Csf1 Signaling Regulates Maintenance of Resident Macrophages and Bone Formation in the Mouse Cochlea

In the mammalian cochlea, resident macrophages settle in the spiral ligament, spiral ganglion, and stria vascularis, even at the steady state. Resident macrophages in the cochlea are believed to maintain homeostasis in the inner ear and become active, as part of the front line defense, following inner ear damage. However, the exact roles of cochlear resident macrophages require further clarification.
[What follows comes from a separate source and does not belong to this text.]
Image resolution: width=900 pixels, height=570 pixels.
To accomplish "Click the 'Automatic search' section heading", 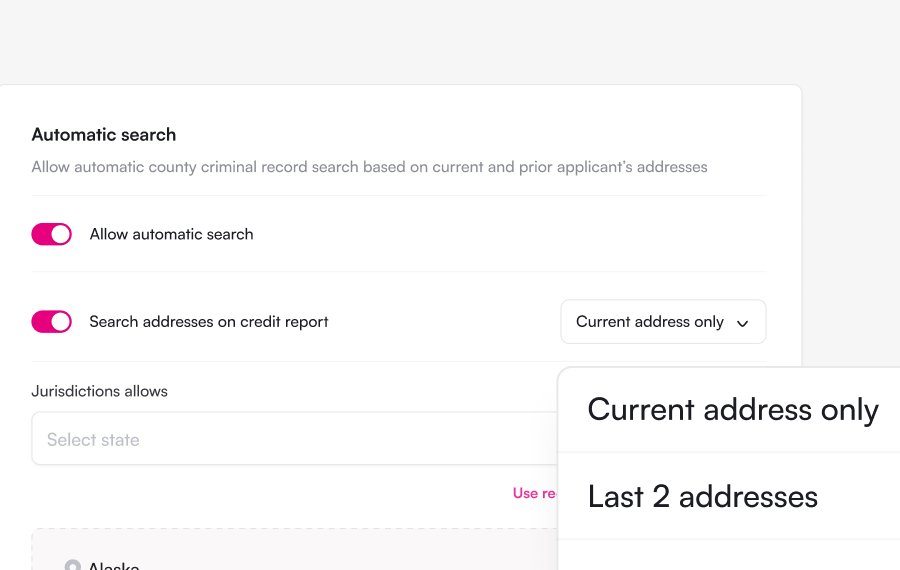I will [104, 134].
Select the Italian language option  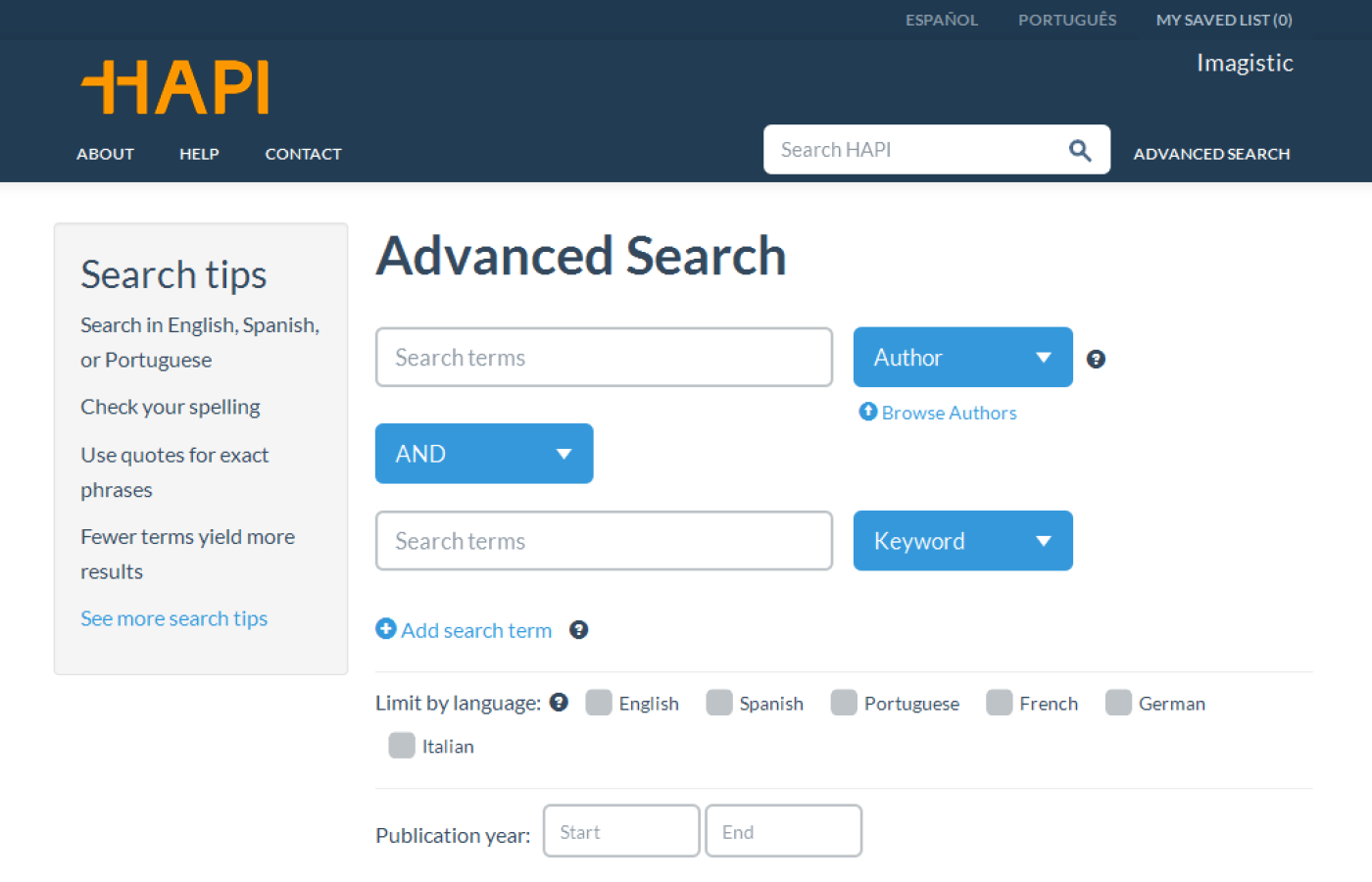pyautogui.click(x=401, y=745)
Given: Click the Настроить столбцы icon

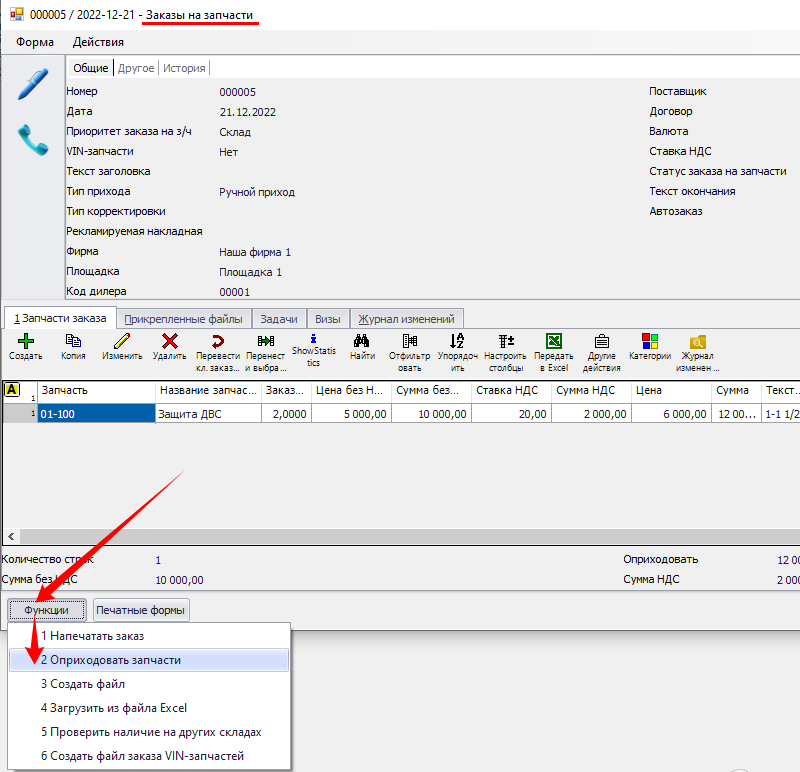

Colony stimulating factor-1 (Csf1) signaling regulates survival, proliferation, and differentiation of resident macrophages and appears to be essential for resident macrophages in the inner ear. To examine the roles of Csf1 signaling in auditory function, we examined the ossicles and inner ear of homozygous Csf1 mutant (Csf1(op/op)) mice. The ossicles including the incus and stapes of Csf1(op/op) mice macroscopically demonstrated bone thickening, and the otic capsules of the inner ear were also thick and opaque. Histological analyses demonstrated that the otic capsules in Csf1(op/op) mice were thickened and showed spongy bone degeneration. Measurements of the auditory brainstem response revealed significant elevation of thresholds in 4-week old Csf1(op/op) mice compared with wild-type littermates, indicating that Csf1(op/op) mice demonstrate hearing loss due to, at least in part, deformity of the ossicles and bone capsule of the inner ear. Furthermore, Csf1(op/op) mice are deficient in the number of resident macrophages in the spiral ligament and stria vascularis, but not in the spiral ganglion. These data provide evidence that Csf1 signaling is important not only for bone formation in the inner ear, but also for the maintenance of resident macrophages in the spiral ligament and stria vascularis in the adult mouse cochlea.